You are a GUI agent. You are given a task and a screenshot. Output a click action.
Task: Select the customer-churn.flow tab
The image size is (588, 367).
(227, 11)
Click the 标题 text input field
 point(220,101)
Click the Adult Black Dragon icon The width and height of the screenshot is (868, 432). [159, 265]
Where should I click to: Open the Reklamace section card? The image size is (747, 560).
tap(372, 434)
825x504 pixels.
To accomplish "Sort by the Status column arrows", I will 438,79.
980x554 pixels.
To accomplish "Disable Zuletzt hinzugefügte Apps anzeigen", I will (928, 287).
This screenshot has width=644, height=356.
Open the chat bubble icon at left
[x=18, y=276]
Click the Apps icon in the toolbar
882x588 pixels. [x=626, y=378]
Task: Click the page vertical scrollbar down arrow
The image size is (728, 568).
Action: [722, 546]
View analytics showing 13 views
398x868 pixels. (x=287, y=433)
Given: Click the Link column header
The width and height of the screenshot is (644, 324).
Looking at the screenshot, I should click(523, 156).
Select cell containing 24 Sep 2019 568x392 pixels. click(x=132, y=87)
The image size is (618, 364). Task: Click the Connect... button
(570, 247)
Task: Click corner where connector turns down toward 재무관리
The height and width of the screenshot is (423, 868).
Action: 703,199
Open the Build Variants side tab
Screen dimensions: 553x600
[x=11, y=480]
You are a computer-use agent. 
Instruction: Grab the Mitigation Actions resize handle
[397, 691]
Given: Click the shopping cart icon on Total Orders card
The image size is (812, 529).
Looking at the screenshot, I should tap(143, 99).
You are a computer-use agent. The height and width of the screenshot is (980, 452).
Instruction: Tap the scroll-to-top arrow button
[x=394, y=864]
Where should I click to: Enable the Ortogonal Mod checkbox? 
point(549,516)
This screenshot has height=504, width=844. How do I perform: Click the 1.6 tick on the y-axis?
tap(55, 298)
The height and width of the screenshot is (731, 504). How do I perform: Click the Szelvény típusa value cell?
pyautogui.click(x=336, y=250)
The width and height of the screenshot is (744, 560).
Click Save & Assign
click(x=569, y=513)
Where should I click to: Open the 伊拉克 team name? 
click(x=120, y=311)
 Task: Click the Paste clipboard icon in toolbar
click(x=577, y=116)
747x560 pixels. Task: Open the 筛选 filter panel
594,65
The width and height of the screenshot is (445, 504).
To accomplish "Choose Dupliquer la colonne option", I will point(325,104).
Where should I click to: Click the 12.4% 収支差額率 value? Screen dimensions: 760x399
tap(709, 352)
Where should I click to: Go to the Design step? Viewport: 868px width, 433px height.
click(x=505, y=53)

════════════════════

§ GOAL OF THE EXERCISE:
Copy out each line from the preceding entries that mentions the word "down".

§ RESPONSE AREA:
Task: Click the page vertical scrollbar down arrow
Task: Click corner where connector turns down toward 재무관리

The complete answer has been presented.